私の経験上、若者をむやみやたらに傷つけて論破するのが大好きな、やばいメンタリストみたいな老人は少ない。だいたいの老人はよかれと思い声をかけてくる。よって明らかに傷つけたと分かると、彼らは動揺する。
つまり、この一瞬の隙と怯みが肝心なのだ。

あくまで私は弱ったしおらしい女になるよう集中した。そしてその演技に息子も一役かってくれた。

「色々試したんですよ。生協とかネットスーパーも。でも高くて大変で…」
ババア達は手を止めた。ガチで話を聞く気になったらしい。もうここまでこれば成功間違いなしだった。
「でも誰もみてくれる人もいないし、預ける場所も無いんで、こうするしかないんですよね。」

ずっとしおらしく言い続け、最後だけ口角をすこしあげ、からりとした表情になるように言った。
多分、目はまったく笑っていなかっただろう。
最後の一言は痛烈な嫌味に他ない。
だれも替わりのいない育児、アナタ達にできる?

「1528円です」
レジのお姉さんがそう言った。
私はお金を払い、お釣りをしまい、買い物袋を持って、颯爽とそこを去った。
うしろは振り返らなかった。

なぜ私が赤ん坊をつれて買い物するか。
そうしなければ生きてゆけないから他ない。
生協もあるけど、我が家の経済事情には合わなかった。
そして、ちょっとそこまで出かけてくるねと、頼れる人はどこにもいないのだった。

あの瞬間、鳩が豆鉄砲食らったような顔をしたババア達を、その後産直で見かけることはなかった。

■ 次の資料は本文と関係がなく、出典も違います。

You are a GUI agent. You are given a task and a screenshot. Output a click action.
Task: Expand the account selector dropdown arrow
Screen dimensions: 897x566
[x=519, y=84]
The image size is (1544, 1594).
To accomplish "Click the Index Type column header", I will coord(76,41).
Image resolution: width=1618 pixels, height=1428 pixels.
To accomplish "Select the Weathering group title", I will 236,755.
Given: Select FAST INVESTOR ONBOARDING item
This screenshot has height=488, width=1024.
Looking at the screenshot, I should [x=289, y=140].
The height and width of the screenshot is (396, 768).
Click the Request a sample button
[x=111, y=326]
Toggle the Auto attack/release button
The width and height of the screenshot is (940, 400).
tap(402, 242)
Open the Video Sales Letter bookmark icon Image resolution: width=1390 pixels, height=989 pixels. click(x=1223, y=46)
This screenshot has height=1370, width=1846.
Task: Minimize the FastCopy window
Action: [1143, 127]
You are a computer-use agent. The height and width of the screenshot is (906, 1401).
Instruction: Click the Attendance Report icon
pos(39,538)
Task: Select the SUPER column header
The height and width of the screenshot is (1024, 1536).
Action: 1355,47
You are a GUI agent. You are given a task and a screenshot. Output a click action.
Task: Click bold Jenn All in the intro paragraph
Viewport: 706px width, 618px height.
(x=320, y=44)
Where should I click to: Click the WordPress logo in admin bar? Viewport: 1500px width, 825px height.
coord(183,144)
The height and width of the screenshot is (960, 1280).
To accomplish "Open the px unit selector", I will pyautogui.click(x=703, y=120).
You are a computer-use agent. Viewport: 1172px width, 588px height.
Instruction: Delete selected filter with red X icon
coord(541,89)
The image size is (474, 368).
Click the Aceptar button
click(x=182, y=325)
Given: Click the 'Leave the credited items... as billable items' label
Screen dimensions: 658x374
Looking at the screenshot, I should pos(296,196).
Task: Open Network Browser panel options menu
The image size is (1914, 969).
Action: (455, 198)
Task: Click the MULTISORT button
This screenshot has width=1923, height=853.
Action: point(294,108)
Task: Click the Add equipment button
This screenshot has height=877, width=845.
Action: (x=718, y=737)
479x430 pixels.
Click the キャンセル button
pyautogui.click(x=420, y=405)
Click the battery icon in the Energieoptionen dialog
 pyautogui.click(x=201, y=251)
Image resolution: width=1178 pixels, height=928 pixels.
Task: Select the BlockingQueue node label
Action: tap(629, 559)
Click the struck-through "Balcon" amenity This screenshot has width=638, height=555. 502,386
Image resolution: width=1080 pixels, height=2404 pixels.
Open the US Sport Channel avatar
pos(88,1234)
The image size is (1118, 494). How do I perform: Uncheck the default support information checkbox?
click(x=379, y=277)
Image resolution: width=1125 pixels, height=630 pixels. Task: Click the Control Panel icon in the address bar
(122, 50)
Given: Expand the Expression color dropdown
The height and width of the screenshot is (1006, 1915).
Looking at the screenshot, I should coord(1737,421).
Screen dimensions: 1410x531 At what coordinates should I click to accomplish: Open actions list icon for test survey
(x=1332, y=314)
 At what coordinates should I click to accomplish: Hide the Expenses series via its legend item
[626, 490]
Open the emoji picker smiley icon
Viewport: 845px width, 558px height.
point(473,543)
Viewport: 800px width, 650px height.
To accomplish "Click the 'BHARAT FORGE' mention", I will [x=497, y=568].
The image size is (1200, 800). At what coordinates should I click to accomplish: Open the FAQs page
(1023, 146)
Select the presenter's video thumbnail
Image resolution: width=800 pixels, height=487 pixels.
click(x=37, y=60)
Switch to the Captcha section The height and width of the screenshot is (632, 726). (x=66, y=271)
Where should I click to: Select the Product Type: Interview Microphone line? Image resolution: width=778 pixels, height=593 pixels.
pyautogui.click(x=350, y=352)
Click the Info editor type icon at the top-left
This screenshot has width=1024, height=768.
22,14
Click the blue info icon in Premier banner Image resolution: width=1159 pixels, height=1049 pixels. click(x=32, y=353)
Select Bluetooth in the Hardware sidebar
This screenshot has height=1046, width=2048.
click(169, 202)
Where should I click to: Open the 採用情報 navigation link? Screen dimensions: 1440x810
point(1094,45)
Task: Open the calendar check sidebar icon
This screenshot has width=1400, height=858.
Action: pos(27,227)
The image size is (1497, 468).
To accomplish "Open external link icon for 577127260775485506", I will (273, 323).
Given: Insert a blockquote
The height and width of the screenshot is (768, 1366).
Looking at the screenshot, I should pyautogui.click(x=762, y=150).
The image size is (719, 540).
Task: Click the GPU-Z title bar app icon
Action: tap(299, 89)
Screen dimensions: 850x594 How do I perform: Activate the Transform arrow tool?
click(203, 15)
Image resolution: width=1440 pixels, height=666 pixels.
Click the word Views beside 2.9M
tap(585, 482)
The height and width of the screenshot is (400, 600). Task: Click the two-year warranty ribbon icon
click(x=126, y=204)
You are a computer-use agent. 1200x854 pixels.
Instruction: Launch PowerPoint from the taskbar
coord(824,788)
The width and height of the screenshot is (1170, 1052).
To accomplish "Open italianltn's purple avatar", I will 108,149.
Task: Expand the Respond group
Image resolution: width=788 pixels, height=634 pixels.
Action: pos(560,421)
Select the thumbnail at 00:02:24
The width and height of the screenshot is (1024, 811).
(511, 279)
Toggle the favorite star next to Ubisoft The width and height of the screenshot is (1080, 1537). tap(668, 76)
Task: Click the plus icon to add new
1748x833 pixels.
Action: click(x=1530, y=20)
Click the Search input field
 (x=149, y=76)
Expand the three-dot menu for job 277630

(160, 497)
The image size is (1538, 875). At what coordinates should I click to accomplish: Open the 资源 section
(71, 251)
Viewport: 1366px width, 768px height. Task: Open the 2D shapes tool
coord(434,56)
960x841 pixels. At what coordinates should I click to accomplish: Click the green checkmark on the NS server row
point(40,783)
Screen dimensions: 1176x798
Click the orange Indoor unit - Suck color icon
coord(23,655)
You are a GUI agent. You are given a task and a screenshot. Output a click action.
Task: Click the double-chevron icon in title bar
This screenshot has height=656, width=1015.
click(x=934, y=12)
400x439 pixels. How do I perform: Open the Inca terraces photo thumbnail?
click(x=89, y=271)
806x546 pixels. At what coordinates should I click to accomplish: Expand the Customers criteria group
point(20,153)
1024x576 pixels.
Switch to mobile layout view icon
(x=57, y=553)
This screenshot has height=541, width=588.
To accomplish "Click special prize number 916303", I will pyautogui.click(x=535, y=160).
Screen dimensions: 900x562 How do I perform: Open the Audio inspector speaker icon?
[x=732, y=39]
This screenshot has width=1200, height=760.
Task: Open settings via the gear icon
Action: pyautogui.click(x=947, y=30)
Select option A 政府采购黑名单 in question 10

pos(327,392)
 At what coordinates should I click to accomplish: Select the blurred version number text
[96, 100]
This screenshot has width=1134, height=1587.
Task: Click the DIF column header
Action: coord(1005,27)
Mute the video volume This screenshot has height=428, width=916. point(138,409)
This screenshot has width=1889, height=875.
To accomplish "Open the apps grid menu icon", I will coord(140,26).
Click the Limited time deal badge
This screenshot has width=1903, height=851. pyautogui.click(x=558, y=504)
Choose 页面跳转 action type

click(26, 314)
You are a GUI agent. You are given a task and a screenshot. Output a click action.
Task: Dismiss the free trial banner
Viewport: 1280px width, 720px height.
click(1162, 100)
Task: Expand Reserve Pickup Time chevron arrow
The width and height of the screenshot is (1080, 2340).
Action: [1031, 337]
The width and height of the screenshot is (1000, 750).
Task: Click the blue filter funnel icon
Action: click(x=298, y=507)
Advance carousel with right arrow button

でもね、私もあのオバサンの気持ちも分からんでもないんですよ。お化けみたいに真っ白な顔をしたお母さんが、ものすごく小さな赤ちゃんを抱えて買い物をしてる時、私も同じことを思うから。
となりの夫に全部やらせて寝てなよと。
あと、預けられる他人、考えられるに舅姑実の両親等は親切で優しいとは限らない。

孫は見てやるから、お前はちょっと出かけていろ、と、あのオバサン達も自宅から追い出されてしまったことがあるかも知れない。
あの時のおしんのように、我が子を取り上げられる感覚。頼れる人がたくさんいるという生活が、快適とは限らないからだ。

育児は戦争だ。
思えばすっかり忘れていた。
それなりの腕力と、それなりの身のこなし、癇癪の受け流しを覚えてしまった今、そんな事をすっかり忘れていたのだった。
2人の子どもにもイヤイヤ期なんてものはあったはずだが、自我が出たぜイエーとおもっていたら忘れてしまった。私は運の良い方だと思う。

なんにせよ。
私は悲しかった。
あのオバサン2人は、可愛い息子を、こんなにも可愛い息子を、かわいいとは言わなかったから。
彼女たち2人の目には、この可愛い息子は少しも目に入っていないのだ。

というわけで、noteにした。
漫画も描いて載せようと思ったけど、あまりに汚すぎて、とりあえず表紙にした。
今はただ、あの時のお姉さんに笑顔が戻っていれば良いと思う。